[Entries from a dataset]
====
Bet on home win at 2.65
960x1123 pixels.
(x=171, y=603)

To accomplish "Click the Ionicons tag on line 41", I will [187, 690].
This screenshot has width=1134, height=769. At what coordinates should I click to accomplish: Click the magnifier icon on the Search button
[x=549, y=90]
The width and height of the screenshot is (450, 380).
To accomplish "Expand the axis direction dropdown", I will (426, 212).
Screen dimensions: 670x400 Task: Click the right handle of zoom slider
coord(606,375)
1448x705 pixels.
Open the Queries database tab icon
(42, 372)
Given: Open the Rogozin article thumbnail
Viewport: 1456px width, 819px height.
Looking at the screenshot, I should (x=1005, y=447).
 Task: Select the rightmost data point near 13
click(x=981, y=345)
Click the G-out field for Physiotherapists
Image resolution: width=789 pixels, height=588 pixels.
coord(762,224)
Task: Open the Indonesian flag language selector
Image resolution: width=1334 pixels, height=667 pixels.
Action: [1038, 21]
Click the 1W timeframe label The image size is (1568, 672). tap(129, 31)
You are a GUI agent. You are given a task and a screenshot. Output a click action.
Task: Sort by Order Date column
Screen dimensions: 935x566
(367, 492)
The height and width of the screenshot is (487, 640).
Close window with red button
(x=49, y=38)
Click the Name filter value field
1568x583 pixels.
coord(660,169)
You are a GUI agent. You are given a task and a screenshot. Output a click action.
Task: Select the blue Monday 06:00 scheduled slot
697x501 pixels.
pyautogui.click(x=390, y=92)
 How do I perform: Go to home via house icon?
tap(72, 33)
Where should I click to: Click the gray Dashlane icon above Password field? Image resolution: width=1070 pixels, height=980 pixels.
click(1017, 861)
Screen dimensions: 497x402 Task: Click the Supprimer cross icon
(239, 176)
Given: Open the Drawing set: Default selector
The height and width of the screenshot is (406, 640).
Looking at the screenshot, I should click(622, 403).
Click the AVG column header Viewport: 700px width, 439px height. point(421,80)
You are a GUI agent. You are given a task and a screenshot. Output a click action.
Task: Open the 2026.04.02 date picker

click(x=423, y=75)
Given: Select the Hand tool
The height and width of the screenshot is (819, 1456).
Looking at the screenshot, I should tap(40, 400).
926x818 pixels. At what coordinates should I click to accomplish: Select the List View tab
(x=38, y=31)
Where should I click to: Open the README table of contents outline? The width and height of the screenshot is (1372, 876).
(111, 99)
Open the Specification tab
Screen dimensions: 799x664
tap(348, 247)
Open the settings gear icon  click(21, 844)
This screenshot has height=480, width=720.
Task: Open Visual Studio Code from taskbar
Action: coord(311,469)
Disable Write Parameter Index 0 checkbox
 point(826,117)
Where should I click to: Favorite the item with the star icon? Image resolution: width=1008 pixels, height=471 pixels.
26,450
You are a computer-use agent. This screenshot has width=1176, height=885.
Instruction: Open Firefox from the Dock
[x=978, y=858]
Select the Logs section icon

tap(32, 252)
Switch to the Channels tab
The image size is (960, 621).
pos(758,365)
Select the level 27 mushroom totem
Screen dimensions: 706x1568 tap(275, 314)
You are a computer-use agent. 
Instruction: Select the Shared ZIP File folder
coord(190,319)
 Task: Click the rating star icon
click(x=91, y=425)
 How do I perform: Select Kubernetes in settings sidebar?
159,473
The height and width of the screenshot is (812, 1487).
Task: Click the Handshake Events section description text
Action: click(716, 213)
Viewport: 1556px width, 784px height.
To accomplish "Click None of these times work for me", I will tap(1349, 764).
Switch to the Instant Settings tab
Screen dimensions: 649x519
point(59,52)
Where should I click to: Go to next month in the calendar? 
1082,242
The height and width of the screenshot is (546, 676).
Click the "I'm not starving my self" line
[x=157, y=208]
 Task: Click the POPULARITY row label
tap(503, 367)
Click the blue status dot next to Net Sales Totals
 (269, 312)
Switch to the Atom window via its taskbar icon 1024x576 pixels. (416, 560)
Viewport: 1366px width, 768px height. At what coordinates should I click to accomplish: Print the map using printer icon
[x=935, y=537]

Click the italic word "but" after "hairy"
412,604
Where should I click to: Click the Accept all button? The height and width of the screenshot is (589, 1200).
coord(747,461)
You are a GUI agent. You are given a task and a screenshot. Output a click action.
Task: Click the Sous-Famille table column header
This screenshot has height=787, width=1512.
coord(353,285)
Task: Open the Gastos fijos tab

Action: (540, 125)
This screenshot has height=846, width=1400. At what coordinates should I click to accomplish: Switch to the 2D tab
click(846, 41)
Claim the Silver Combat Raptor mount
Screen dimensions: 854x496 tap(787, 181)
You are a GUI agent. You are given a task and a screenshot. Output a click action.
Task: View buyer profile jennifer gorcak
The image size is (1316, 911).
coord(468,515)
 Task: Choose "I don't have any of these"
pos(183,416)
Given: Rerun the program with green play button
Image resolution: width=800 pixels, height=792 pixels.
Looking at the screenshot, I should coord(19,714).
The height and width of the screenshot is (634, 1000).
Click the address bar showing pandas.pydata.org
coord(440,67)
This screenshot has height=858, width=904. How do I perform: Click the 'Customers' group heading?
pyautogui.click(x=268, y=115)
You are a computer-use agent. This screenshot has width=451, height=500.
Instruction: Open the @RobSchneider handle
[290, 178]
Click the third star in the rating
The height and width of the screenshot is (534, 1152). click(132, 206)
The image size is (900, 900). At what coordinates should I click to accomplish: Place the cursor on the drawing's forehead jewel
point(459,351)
====
__TASK__. Copy out every one of the records above word for word, leaving each line unchanged.

__FINISHED TASK__.
Bet on home win at 2.65
960x1123 pixels.
(x=171, y=603)

To accomplish "Click the Ionicons tag on line 41", I will [187, 690].
This screenshot has width=1134, height=769. At what coordinates should I click to accomplish: Click the magnifier icon on the Search button
[x=549, y=90]
The width and height of the screenshot is (450, 380).
To accomplish "Expand the axis direction dropdown", I will (426, 212).
Screen dimensions: 670x400 Task: Click the right handle of zoom slider
coord(606,375)
1448x705 pixels.
Open the Queries database tab icon
(42, 372)
Given: Open the Rogozin article thumbnail
Viewport: 1456px width, 819px height.
Looking at the screenshot, I should (x=1005, y=447).
 Task: Select the rightmost data point near 13
click(x=981, y=345)
Click the G-out field for Physiotherapists
Image resolution: width=789 pixels, height=588 pixels.
coord(762,224)
Task: Open the Indonesian flag language selector
Image resolution: width=1334 pixels, height=667 pixels.
Action: [1038, 21]
Click the 1W timeframe label The image size is (1568, 672). tap(129, 31)
You are a GUI agent. You are given a task and a screenshot. Output a click action.
Task: Sort by Order Date column
Screen dimensions: 935x566
(367, 492)
The height and width of the screenshot is (487, 640).
Close window with red button
(x=49, y=38)
Click the Name filter value field
1568x583 pixels.
coord(660,169)
You are a GUI agent. You are given a task and a screenshot. Output a click action.
Task: Select the blue Monday 06:00 scheduled slot
697x501 pixels.
pyautogui.click(x=390, y=92)
 How do I perform: Go to home via house icon?
tap(72, 33)
Where should I click to: Click the gray Dashlane icon above Password field? Image resolution: width=1070 pixels, height=980 pixels.
click(1017, 861)
Screen dimensions: 497x402 Task: Click the Supprimer cross icon
(239, 176)
Given: Open the Drawing set: Default selector
The height and width of the screenshot is (406, 640).
Looking at the screenshot, I should click(622, 403).
Click the AVG column header Viewport: 700px width, 439px height. point(421,80)
You are a GUI agent. You are given a task and a screenshot. Output a click action.
Task: Open the 2026.04.02 date picker

click(x=423, y=75)
Given: Select the Hand tool
The height and width of the screenshot is (819, 1456).
Looking at the screenshot, I should tap(40, 400).
926x818 pixels. At what coordinates should I click to accomplish: Select the List View tab
(x=38, y=31)
Where should I click to: Open the README table of contents outline? The width and height of the screenshot is (1372, 876).
(111, 99)
Open the Specification tab
Screen dimensions: 799x664
tap(348, 247)
Open the settings gear icon  click(21, 844)
This screenshot has height=480, width=720.
Task: Open Visual Studio Code from taskbar
Action: coord(311,469)
Disable Write Parameter Index 0 checkbox
 point(826,117)
Where should I click to: Favorite the item with the star icon? Image resolution: width=1008 pixels, height=471 pixels.
26,450
You are a computer-use agent. This screenshot has width=1176, height=885.
Instruction: Open Firefox from the Dock
[x=978, y=858]
Select the Logs section icon

tap(32, 252)
Switch to the Channels tab
The image size is (960, 621).
pos(758,365)
Select the level 27 mushroom totem
Screen dimensions: 706x1568 tap(275, 314)
You are a computer-use agent. 
Instruction: Select the Shared ZIP File folder
coord(190,319)
 Task: Click the rating star icon
click(x=91, y=425)
 How do I perform: Select Kubernetes in settings sidebar?
159,473
The height and width of the screenshot is (812, 1487).
Task: Click the Handshake Events section description text
Action: click(716, 213)
Viewport: 1556px width, 784px height.
To accomplish "Click None of these times work for me", I will tap(1349, 764).
Switch to the Instant Settings tab
Screen dimensions: 649x519
point(59,52)
Where should I click to: Go to next month in the calendar? 
1082,242
The height and width of the screenshot is (546, 676).
Click the "I'm not starving my self" line
[x=157, y=208]
 Task: Click the POPULARITY row label
tap(503, 367)
Click the blue status dot next to Net Sales Totals
 (269, 312)
Switch to the Atom window via its taskbar icon 1024x576 pixels. (416, 560)
Viewport: 1366px width, 768px height. At what coordinates should I click to accomplish: Print the map using printer icon
[x=935, y=537]

Click the italic word "but" after "hairy"
412,604
Where should I click to: Click the Accept all button? The height and width of the screenshot is (589, 1200).
coord(747,461)
You are a GUI agent. You are given a task and a screenshot. Output a click action.
Task: Click the Sous-Famille table column header
This screenshot has height=787, width=1512.
coord(353,285)
Task: Open the Gastos fijos tab

Action: (540, 125)
This screenshot has height=846, width=1400. At what coordinates should I click to accomplish: Switch to the 2D tab
click(846, 41)
Claim the Silver Combat Raptor mount
Screen dimensions: 854x496 tap(787, 181)
You are a GUI agent. You are given a task and a screenshot. Output a click action.
Task: View buyer profile jennifer gorcak
The image size is (1316, 911).
coord(468,515)
 Task: Choose "I don't have any of these"
pos(183,416)
Given: Rerun the program with green play button
Image resolution: width=800 pixels, height=792 pixels.
Looking at the screenshot, I should coord(19,714).
The height and width of the screenshot is (634, 1000).
Click the address bar showing pandas.pydata.org
coord(440,67)
This screenshot has height=858, width=904. How do I perform: Click the 'Customers' group heading?
pyautogui.click(x=268, y=115)
You are a computer-use agent. This screenshot has width=451, height=500.
Instruction: Open the @RobSchneider handle
[290, 178]
Click the third star in the rating
The height and width of the screenshot is (534, 1152). click(132, 206)
The image size is (900, 900). At what coordinates should I click to accomplish: Place the cursor on the drawing's forehead jewel
point(459,351)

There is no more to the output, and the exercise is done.